* **Directions**:
Continue the forum thread below about nesting list filters by state and region, starting right after its final sentence.

* **Text extract**:
----
Good solution!
Thanks Tony!
On Thursday, December 12, 2019 at 5:04:57 AM UTC+3:30, TonyM wrote:
>
> Mohammad,
>
> Sorry for the delay in a response.
>
> I used all tiddlers to include only the subset of what would be most
> likely in a query of state and region tiddlers. This acts to limit the
> default.
>
> I have no objection to your suggestion, however since this part of the
> filter needs to be the same at all levels of the nested lists, perhaps
> abstracting this to a subfilter makes more sense since you need only edit
> in one place.
>
> Perhaps a better approach would be a subfilter*, (This code untested
> against data)*
> \define tiddlerset-filter() [all[]]
> <$list fiter="[subfilter<tiddlerset-filter>each[state]get[state]sort[]]"
> variable=state>
> <$list
> fiter="[subfilter<tiddlerset-filter>state<state>each[region]get[region]sort[]]"
>
> variable=region>
> <$list fiter="[subfilter<tiddlerset-filter>state<state>region
> <region>sort[]]">
> <<currentTiddler>>
> </$list>
> </$list>
> </$list>
>
> Regards
> Tony
>
> On Monday, December 9, 2019 at 5:44:20 AM UTC+11, Mohammad wrote:
>>
>>
>>
>> On Saturday, December 7, 2019 at 8:42:44 AM UTC+3:30, TonyM wrote:
>>>
>>> I do not mean to sound competitive, but all you need is .nested lists
>>>
>>> <$list fiter="[all[tiddlers]each[state]get[state]sort[]]" variable=state>
>>> <$list fiter="[all[tiddlers]state<state>each[region]get[region]sort[]]"
>>> variable=region>
>>> <$list fiter="[all[tiddlers]state<state>region<region>sort[]]">
>>> <<currentTiddler>>
>>> </$list>
>>> </$list>
>>> </$list>
>>> gives a list sorted by state then region then tiddler title
>>> not tested against data
>>>
>>> note the groups state and region use "each" and the inner list only
>>> lists those with the same state<state> and region<region> at a time
>>>
>>> to keep it tidy i use the same name as the field as the variable name
>>> generated by the each lists.
----
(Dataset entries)
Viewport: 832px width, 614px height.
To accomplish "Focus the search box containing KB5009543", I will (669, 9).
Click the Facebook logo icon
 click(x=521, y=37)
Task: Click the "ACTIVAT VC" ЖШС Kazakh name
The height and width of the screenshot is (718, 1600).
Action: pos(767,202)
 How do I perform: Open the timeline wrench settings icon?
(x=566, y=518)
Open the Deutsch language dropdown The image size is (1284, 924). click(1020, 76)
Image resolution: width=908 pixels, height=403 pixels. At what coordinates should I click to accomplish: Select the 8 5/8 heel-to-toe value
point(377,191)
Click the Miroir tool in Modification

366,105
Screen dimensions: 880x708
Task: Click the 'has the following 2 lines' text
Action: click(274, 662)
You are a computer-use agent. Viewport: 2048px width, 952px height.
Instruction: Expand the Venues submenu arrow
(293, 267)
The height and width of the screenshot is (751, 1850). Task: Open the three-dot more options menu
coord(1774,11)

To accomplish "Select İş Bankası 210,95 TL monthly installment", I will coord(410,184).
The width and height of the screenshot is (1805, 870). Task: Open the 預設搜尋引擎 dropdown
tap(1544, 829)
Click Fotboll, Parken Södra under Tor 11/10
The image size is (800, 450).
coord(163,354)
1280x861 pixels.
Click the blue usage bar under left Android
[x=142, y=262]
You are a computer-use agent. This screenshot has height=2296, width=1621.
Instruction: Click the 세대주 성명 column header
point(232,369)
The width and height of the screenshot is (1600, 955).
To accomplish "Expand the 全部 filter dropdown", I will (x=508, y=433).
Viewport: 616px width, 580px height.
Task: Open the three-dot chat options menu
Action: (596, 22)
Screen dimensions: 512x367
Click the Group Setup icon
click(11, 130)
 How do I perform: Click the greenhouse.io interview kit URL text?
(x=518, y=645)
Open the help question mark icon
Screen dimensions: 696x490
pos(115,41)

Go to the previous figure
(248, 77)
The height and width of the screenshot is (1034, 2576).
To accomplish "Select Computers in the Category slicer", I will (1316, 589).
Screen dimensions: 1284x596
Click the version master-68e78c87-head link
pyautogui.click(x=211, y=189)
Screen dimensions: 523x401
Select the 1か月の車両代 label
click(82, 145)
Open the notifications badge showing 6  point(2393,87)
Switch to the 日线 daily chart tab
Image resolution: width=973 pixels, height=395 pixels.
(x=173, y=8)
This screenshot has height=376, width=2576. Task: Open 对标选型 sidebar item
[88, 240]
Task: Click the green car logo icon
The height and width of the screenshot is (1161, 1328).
----
* **Final result**:
>>>
>>> state<state> means list all tiddlers with the state field = the value in
>>> the `<<state>> variable.
>>>
>>> you could wrap the whole thing or make it more levels deep however a new
>>> outer filter may need every filter to be updated. See how every list filter
>>> starts with all[tiddlers] a fresh, so if you want to operate on all
>>> tiddlers this is fine but only with tag[a] would need to read
>>> [all[tiddlers]tag[a] to each filter.
>>>
>>
>> What do you think if we omit the all[tiddlers]. I think the input of
>> every filter is all[tiddlers] or all[tiddlers+shadows] so it should not
>> affect the performance in this case! What do you think?
>>
>>>
>>>
>>> Regards
>>> Tony
>>>
>>> On Saturday, December 7, 2019 at 3:47:14 PM UTC+11, Mark S. wrote:
>>>>
>>>>
>>>> There are different approaches. The easiest would be to make a button
>>>> that, when pressed, populates a fourth field that can then be sorted.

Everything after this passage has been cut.